What is the cost accounting standard 22?

The Cost Accounting Standard 22 (CAS-22) by the Institute of Cost Accountants of India outlines principles for determining the manufacturing cost of excisable goods. It aims to ensure uniformity and consistency in cost measurement, classification, assignment, presentation, and disclosure.

What is the accounting standard 22?

The ICAI has specified that Accounting Standard 22 be used when accounting for income taxes. This Accounting Standard is used to align the differences between taxable and accounting income. The net profit before taxes for a period, as shown in the profit and loss statement, is called accounting income.

What are the 24 cost accounting standards?

CAS-24 – Cost Accounting Standard on Treatment of Revenue in Cost Statements. The objective of this standard is to bring uniformity and consistency in the principles and methods for treatment of revenue in cost statements with reasonable accuracy.
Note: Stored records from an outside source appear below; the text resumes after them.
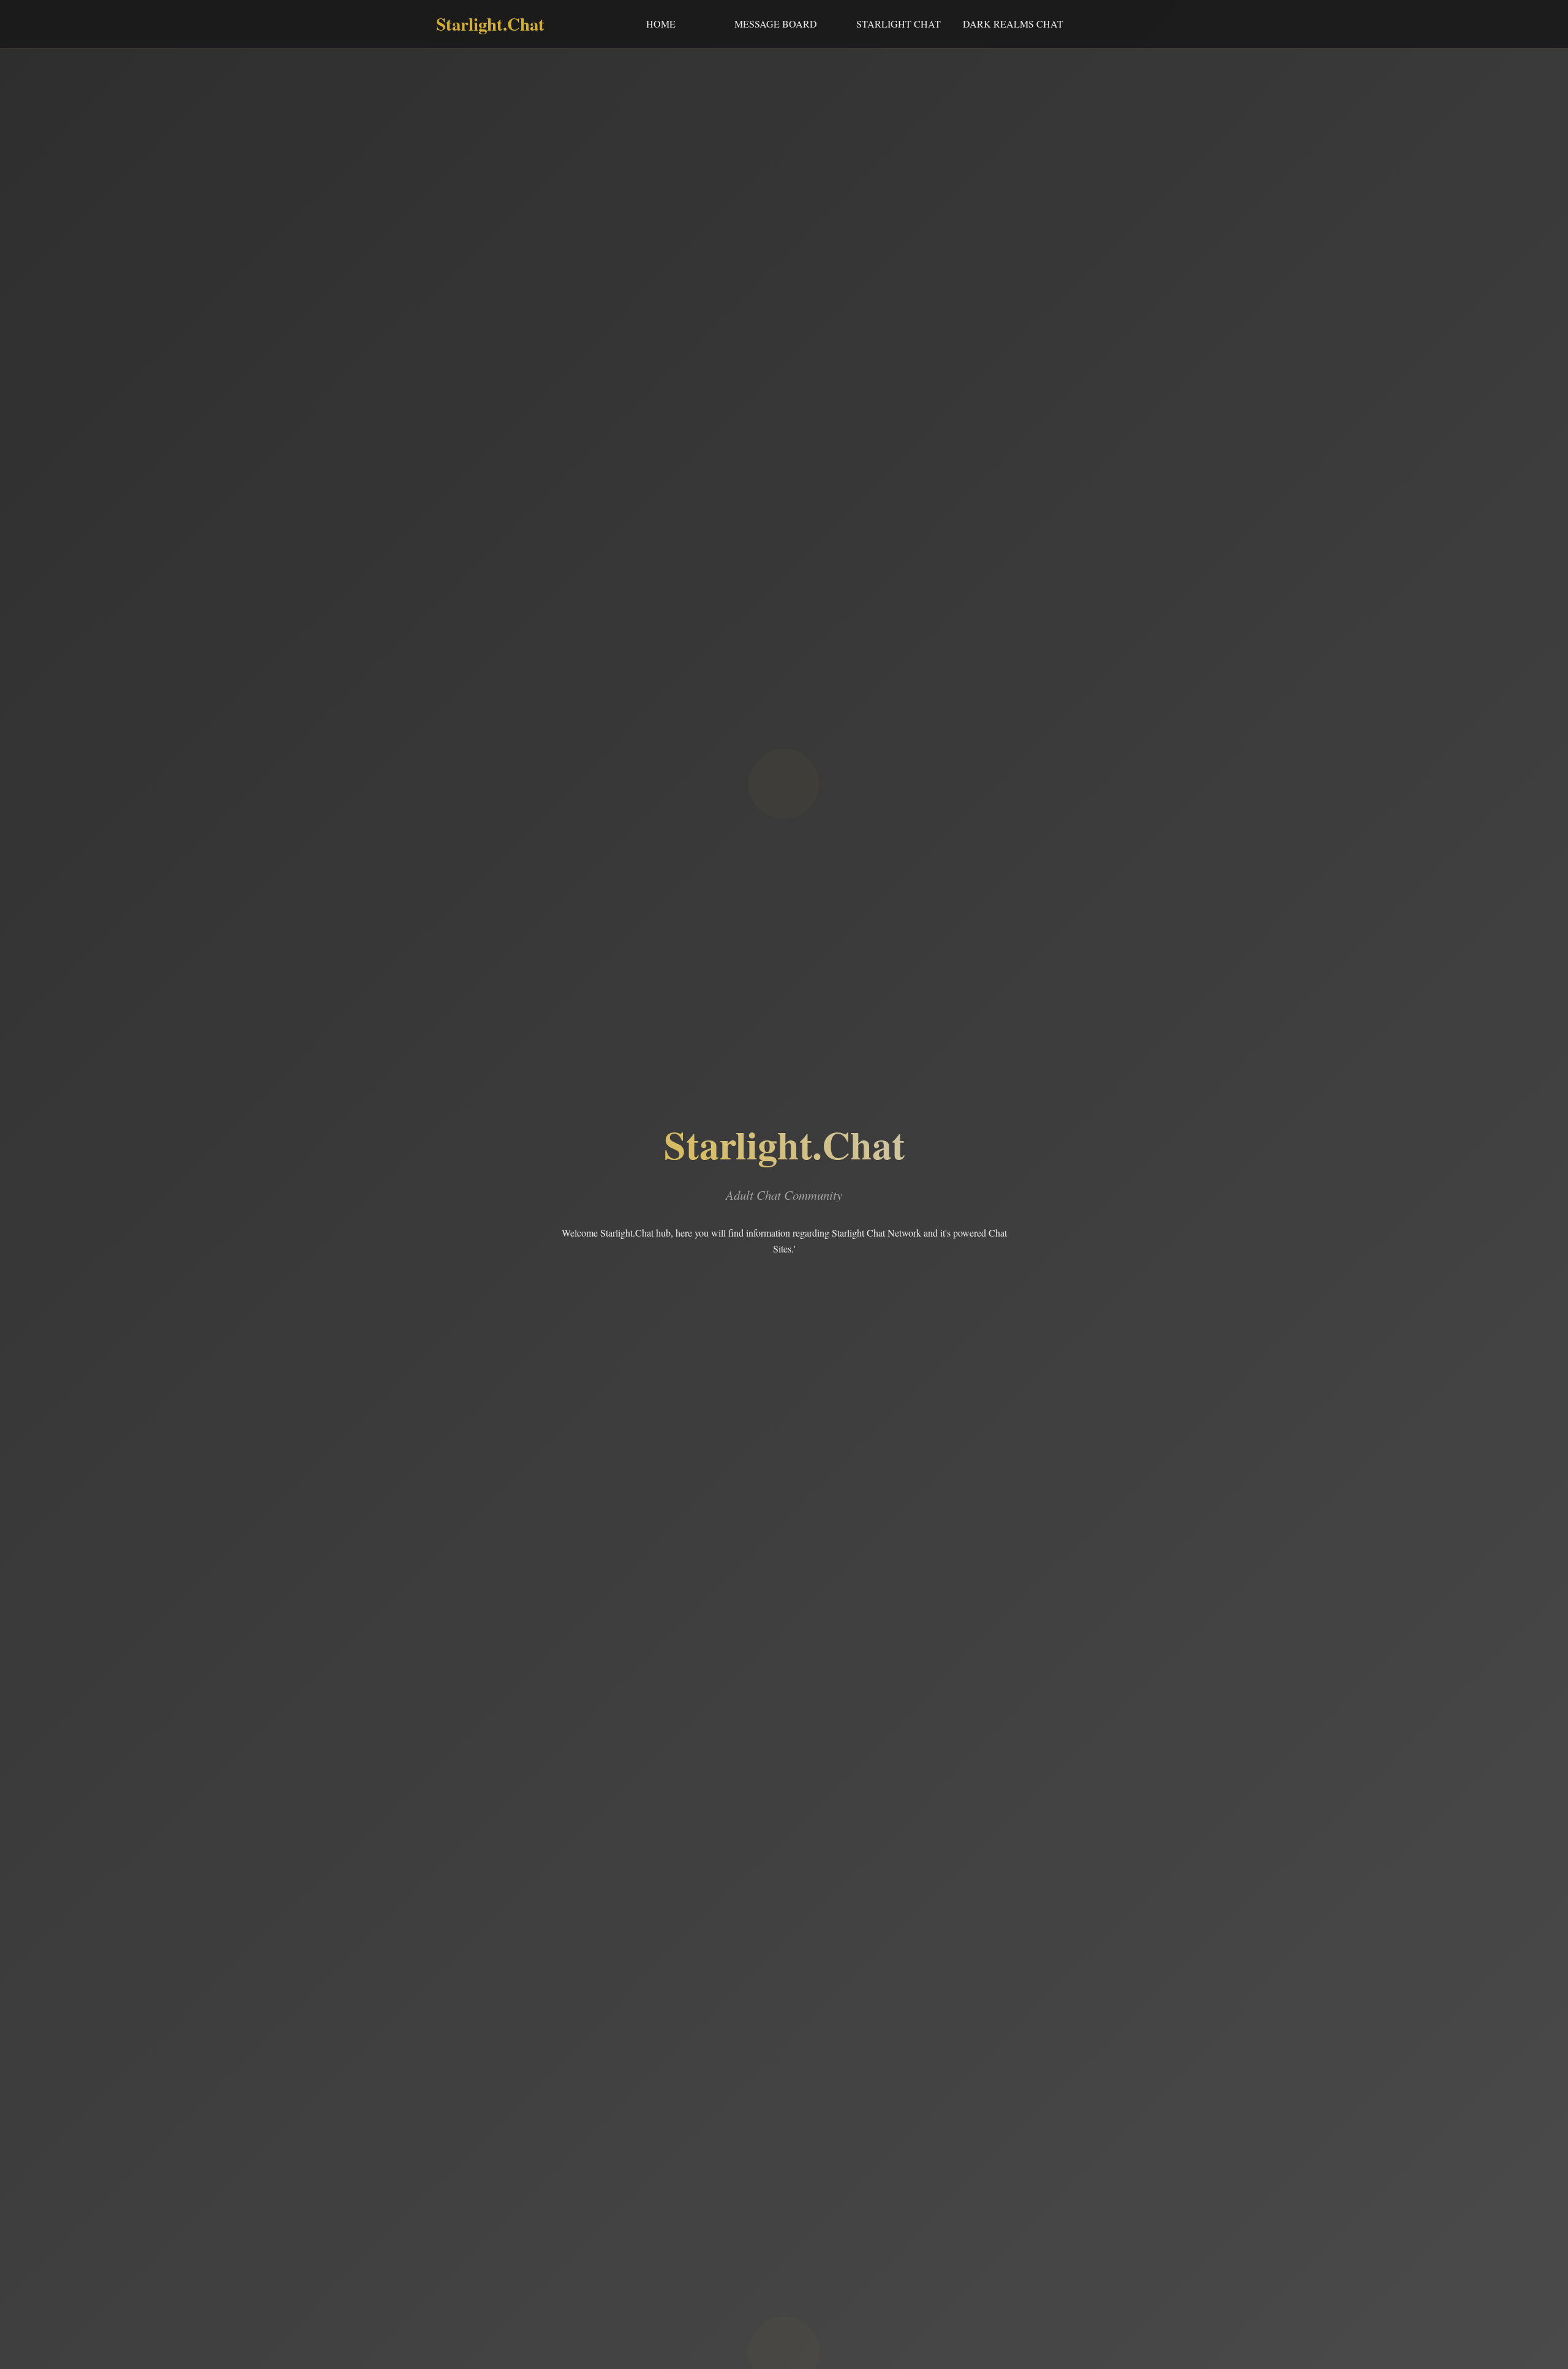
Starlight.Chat (490, 24)
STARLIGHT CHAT (898, 23)
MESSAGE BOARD (775, 23)
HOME (661, 23)
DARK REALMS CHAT (1013, 23)
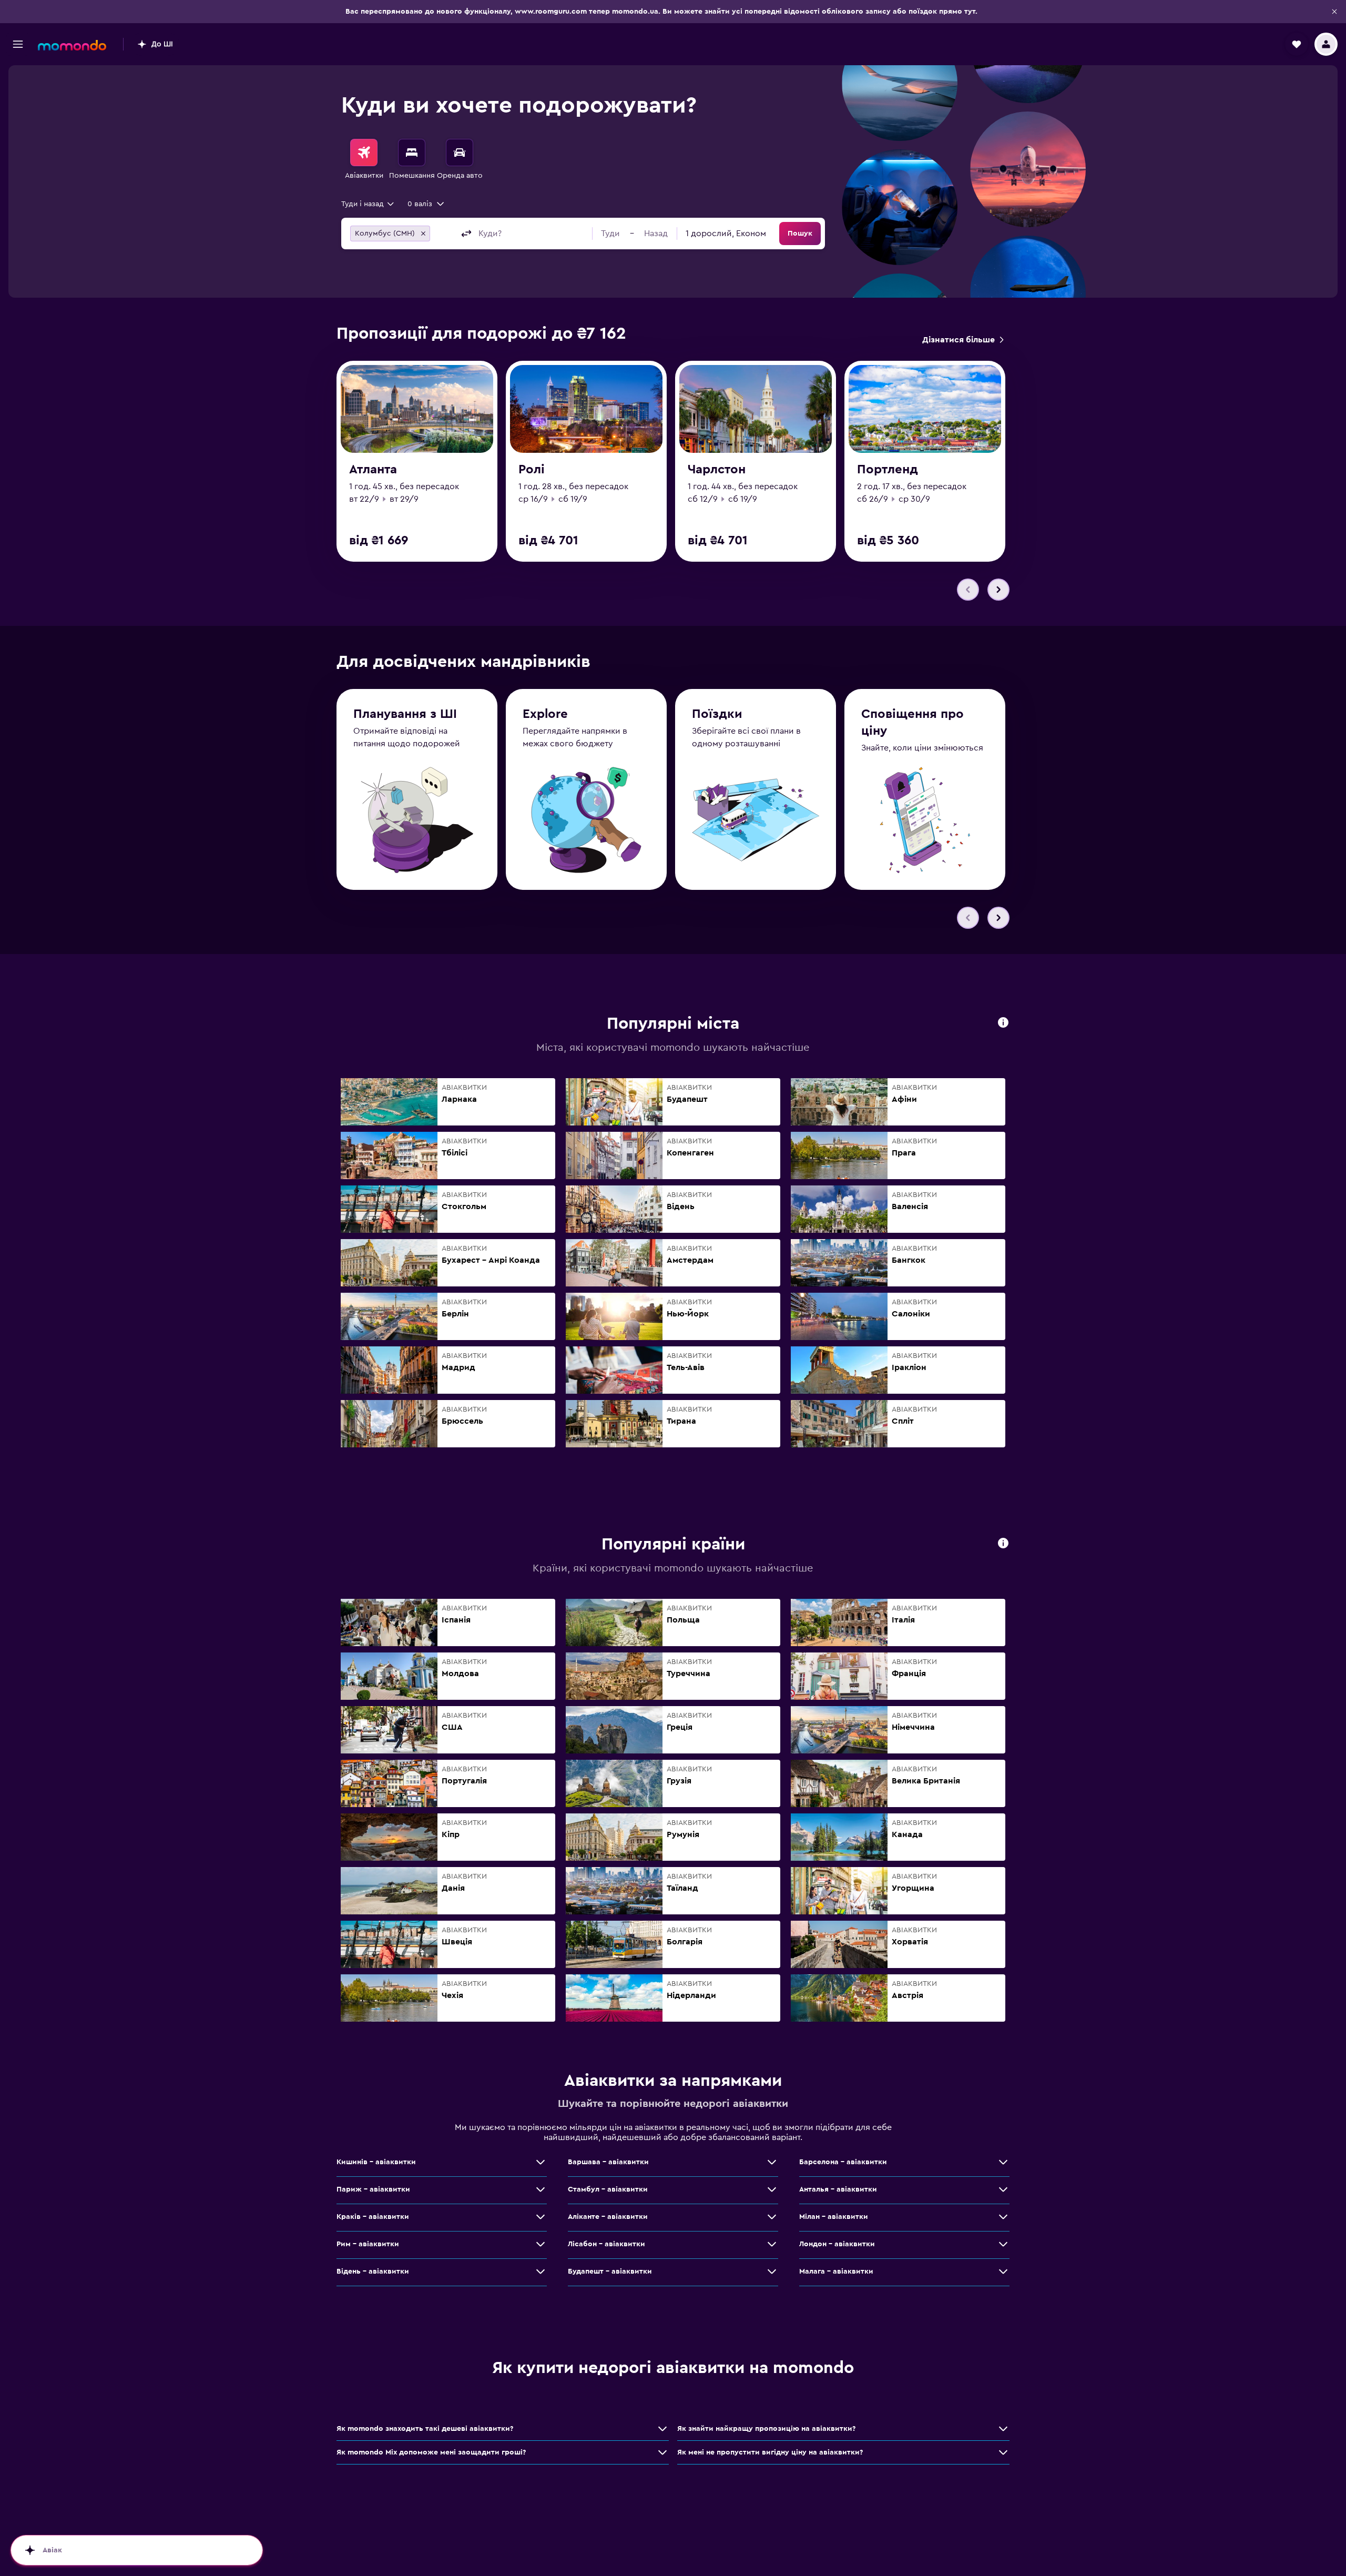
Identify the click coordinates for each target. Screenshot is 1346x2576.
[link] (963, 339)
What triggers CAS coverage?

CAS requirements apply to all negotiated contracts in excess of $2 million, unless an exemption applies. A contract award of $7.5 million or more is generally a “trigger” contract that establishes CAS coverage, unless an exemption below applies.

Cost Accounting Standard 22 : Manufacturing Cost | Super Quick Revision

18 related questions found

Does CAS apply to small businesses?

CAS applies to all negotiated contracts except those awarded to small businesses. Contracts that require full coverage apply when: A contract is $50 million or more. In the prior accounting period, multiple contracts total $50 million or more.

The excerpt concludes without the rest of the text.